Sales by our affiliates under Rule 144 are also limited by manner of
sale provisions and notice requirements and to the availability of current public information about us.

 

Restrictions on the Use of Rule 144 by Shell
Companies or Former Shell Companies

 

Rule 144 is not available for the resale of securities
initially issued by shell companies (other than business combination related shell companies) or issuers that have been at any time previously
a shell company.
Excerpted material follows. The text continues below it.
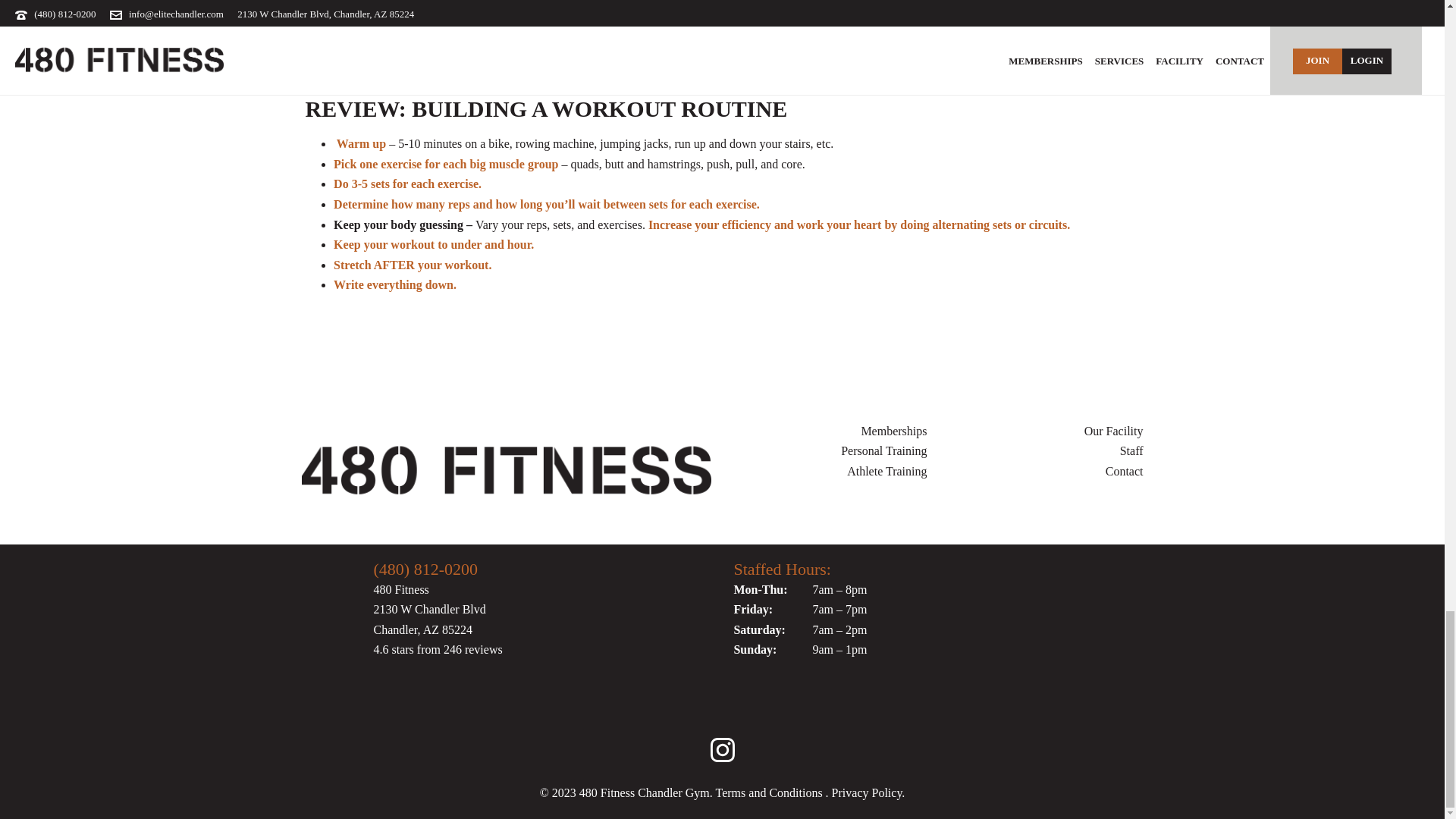
480-fitness-chandler-gym-logo (506, 472)
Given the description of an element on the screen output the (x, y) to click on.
However, Rule 144 also includes an important exception to this prohibition if the following conditions are met:

 

		·	the issuer of the securities that was formerly a shell company has ceased to be a shell company;

 

		·	​the issuer of the securities is subject to the reporting requirements of Section 13 or 15(d) of the Exchange Act;

 

		·	the issuer of the securities has filed all Exchange Act reports and material required to be filed, as applicable, during the preceding
12 months (or such shorter period that the issuer was required to file such reports and materials), other than Current Reports on Form
8-K; and

 

		·	​at least one year has elapsed from the time that the issuer filed current Form 10 type information with the SEC reflecting
its status as an entity that is not a shell company.

 

As a result, our initial shareholders will be able
to sell their founder shares and private placement warrants, as applicable, pursuant to Rule 144 without registration one year after we
have completed our initial business combination.

 

Registration Rights

 

The holders of the (i) founder shares, which were
issued in a private placement prior to the closing of our initial public offering, (ii) private placement warrants, which will be issued
in a private placement simultaneously with the closing of our initial public offering and the Class A ordinary shares underlying such
private placement warrants and (iii) private placement warrants that may be issued upon conversion of working capital loans will have
registration rights to require us to register a sale of any of our securities held by them pursuant to a registration and shareholders
rights agreement to be signed on or prior to the closing of our initial public offering. Pursuant to the registration and shareholder
rights agreement, we are obligated to register up to 23,125,000 Class A ordinary shares and 10,000,000 warrants. The number of Class A
ordinary shares includes (i) 13,125,000 Class A ordinary shares to be issued upon conversion of the founder shares, (ii) 9,000,000 Class
A ordinary shares underlying the private placement warrants and (iii) [1,000,000] Class A ordinary shares underlying the private placement
warrants issued upon conversion of working capital loans. The number of warrants includes 10,000,000 private placement warrants, including
1,000,000 private placement warrants issued upon conversion of working capital loans. The holders of these securities are entitled to
make up to three demands, excluding short form demands, that we register such securities. In addition, the holders have certain “piggy-back”
registration rights with respect to registration statements filed subsequent to our completion of our initial business combination. We
will bear the expenses incurred in connection with the filing of any such registration statements.

 

    	 	21	 

     

    

Pursuant
to the registration and shareholder rights agreement, our sponsor, upon and following consummation of an initial business combination,
will be entitled to nominate three individuals for election to our board of directors, as long as the sponsor holds any securities covered
by the registration and shareholder rights agreement.